As I understand it, you see the "engagement drivers" as being something akin to a BOKU or Zong or SuperSonic Ads in that they aren't as focused as providing the online merchant a payment platform (with all the analytics and customer service that might come with it) but instead simply intent to increase transaction volume by offering alternative methods of payment and thus increasing the addressable market?
So would the "method" bucket represent the PlaySpans and the SocialGolds with their full service payment platforms?
If I am following correctly so far, it seems like these two groups tend to compete with each other, but also partner up. Are you seeing that as well?
I'm not sure I following the "network" distinction as much. Would you mind expanding further on that point?
Thanks again for the post - most information overview I have come across so far in my research on the industry.
Rick,
Yes, I agree with your observations wrt engagement drivers and methods. It's interesting to see what the playspans of the world will do as the gaming industry matures and stops funding various business models and a fragmented payments market with its huge current margins.

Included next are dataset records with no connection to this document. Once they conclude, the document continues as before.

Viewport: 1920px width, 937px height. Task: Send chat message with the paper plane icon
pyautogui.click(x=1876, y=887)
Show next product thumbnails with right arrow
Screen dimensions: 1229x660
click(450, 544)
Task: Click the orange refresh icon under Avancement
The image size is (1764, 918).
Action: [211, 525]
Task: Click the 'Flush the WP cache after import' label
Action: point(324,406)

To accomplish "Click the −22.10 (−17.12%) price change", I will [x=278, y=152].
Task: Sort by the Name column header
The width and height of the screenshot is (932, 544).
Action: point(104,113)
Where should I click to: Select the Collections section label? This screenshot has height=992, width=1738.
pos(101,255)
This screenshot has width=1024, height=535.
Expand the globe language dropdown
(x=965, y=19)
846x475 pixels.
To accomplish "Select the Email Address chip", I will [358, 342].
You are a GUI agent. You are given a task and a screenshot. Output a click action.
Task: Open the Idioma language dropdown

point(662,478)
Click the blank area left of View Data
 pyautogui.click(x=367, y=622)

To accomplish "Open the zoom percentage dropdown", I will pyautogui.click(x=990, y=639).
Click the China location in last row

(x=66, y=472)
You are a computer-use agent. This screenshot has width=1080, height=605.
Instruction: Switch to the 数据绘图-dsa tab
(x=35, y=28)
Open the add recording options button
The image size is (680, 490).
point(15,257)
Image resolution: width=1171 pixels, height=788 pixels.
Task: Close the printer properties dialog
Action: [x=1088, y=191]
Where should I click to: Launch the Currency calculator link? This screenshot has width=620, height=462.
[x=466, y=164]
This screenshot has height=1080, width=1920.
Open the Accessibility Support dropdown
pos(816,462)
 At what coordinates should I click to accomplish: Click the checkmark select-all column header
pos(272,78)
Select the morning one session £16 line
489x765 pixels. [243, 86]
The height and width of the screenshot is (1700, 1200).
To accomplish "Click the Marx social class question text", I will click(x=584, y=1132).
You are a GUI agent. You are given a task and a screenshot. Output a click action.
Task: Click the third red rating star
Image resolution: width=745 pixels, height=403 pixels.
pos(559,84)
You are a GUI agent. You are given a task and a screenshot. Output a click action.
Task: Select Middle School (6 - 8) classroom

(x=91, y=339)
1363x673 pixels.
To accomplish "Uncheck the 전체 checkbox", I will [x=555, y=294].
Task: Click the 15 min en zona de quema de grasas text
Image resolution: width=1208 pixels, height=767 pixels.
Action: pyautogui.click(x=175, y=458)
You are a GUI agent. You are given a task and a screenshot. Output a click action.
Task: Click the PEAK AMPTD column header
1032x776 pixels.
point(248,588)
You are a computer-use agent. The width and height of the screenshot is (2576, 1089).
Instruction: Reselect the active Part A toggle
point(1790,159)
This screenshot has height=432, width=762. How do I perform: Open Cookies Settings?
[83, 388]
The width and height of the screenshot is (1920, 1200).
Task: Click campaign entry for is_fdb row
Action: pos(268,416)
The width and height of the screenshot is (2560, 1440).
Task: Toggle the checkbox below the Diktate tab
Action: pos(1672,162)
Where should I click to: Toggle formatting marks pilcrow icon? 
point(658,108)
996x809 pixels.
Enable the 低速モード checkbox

As for networks - consider Visa. They are not driving engagement (not directly, anyway). Once upon a time they started as a payment method (= a way to take money out of your wallet) but have since evolved to an all-encompassing infrastructure that other companies build services on. Instead of creating a unique value their business is a high volume, low margin one, and it's mostly interesting because everyone has a credit card. The same approach can be taken with checks and mobile payments - if new companies aim to create an easy to integrate, global solution that will allow other companies to build services on top of it. A consortium of operators might create something of the sort for mobile payments, for example.
Thanks for the comment!
What are the two companies in the network space that you are following?
I have high hopes for Payfone and Noca. I'm not sure the founders will agree that they are in the network space, but that's how I perceive them.
This is incredibly helpful. I appreciate your blogging on this topic.
I don't quite understand the definition of a network, however. If there are only two players of note, it seems it's a special definition that's not widely accepted. What do these guys do? What's the value they provide?
In part two, you mention NFC as an example of a network... isn't that just a payment method? I am just struggling with understanding the difference between method and network. In separating these two are you essentially unbundling a couple of value-additive activities that are more commonly found under a single roof?
More examples would be super helpful.
Thanks a ton -- I'm reading your blog to learn and I've got a lot to learn so forgive me if I've mangled some concepts.
After talking to a few people I realized that I created some confusion. Will correct that soon. However, the unbundling stands - networks and methods are not necessarily bundled and can have fundamentally different business models. I hope the upcoming clarification will help.
If I build a wallet, am not I am also building a candidate for method. I understood network as wallet+method. It will be great if you can do a descriptive post on this topic. Thanks again for your help in understanding the payment components.